First, you must extract the weights from each layer. While the weights are accessible, the individual weights for each gate are compacted into a big matrix. Thankfully, this Stackoverflow post provided the slices required to separate the individual weights. Make sure that the index for the layer corresponds to the actual layer that you want.

https://stackoverflow.com/questions/42861460/how-t...

units = int(int(lstm.layers[0].trainable_weights[0].shape[1])/4)
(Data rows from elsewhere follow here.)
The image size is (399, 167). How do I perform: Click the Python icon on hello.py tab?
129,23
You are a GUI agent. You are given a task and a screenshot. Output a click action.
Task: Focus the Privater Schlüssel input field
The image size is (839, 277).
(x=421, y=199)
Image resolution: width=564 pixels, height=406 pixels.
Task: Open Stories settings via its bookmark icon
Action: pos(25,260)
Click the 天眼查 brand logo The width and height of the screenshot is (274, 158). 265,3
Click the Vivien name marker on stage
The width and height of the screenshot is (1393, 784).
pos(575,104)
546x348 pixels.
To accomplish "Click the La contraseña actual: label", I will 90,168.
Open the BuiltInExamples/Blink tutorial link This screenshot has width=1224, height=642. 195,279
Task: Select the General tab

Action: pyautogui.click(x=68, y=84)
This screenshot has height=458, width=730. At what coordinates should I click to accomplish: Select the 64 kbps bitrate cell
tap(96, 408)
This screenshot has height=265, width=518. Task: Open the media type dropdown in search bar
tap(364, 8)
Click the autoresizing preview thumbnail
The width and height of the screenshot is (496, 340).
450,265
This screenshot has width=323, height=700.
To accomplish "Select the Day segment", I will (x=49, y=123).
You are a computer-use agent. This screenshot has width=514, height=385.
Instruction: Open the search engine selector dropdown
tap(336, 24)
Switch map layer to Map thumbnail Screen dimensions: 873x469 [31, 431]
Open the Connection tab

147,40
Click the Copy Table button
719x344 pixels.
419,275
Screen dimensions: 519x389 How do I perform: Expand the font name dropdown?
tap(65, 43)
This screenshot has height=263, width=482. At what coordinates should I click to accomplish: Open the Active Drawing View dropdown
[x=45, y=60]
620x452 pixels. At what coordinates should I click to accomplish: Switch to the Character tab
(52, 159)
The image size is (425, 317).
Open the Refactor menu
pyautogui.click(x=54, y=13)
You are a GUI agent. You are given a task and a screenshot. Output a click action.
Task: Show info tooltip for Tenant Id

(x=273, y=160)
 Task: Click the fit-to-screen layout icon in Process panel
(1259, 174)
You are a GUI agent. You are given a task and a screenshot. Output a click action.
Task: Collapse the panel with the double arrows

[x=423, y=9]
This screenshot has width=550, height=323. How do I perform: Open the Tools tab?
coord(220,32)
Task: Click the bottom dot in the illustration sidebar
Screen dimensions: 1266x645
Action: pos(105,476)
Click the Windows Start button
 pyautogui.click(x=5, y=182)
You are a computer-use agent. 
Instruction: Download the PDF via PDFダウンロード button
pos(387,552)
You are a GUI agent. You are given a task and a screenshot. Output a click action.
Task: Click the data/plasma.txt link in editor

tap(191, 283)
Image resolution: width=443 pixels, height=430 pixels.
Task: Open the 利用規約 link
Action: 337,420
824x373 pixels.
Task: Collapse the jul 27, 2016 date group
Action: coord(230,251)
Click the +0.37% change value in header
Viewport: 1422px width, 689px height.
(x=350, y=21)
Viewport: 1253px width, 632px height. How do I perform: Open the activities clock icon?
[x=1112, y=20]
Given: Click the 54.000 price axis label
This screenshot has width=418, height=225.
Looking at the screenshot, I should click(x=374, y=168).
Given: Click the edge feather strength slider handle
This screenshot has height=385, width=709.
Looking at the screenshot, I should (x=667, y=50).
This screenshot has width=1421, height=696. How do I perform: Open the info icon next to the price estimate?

# Layer 0 is my LSTM layer
W = model.layers[0].get_weights()[0]
U = model.layers[0].get_weights()[1]
b = model.layers[0].get_weights()[2]

W_i = W[:, :units]
W_f = W[:, units: units * 2]
W_c = W[:, units * 2: units * 3]
W_o = W[:, units * 3:]

U_i = U[:, :units]
U_f = U[:, units: units * 2]
U_c = U[:, units * 2: units * 3]
U_o = U[:, units * 3:]

b_i = b[:units]
b_f = b[units: units * 2]
b_c = b[units * 2: units * 3]
b_o = b[units * 3:]

Dense Layer

The dense layer is incredibly simple to extract. The first matrix is the weight and the second matrix is the bias.

# Layer 1 is my LSTM layer
W = model.layers[1].get_weights()[0]
b = model.layers[1].get_weights()[1]

As a sanity check, you can check out the attributes of the matrices to verify the correct size, dimensions, and numbers.

print(W_i.shape) # Tuple of dimensions
print(W_i.nbytes) # Size of array
print(W_i) # Preview of array contents

(Optional) Test Forward Propagation

Screen Shot 2021-01-07 at 12.13.13 PM.png

Screen Shot 2021-01-07 at 12.13.07 PM.png

To ensure that the weights work and to familiarize yourself with the formulation of an LSTM cell, you can perform forward propagation manually. This website goes into depth about the process and includes mathematical representations.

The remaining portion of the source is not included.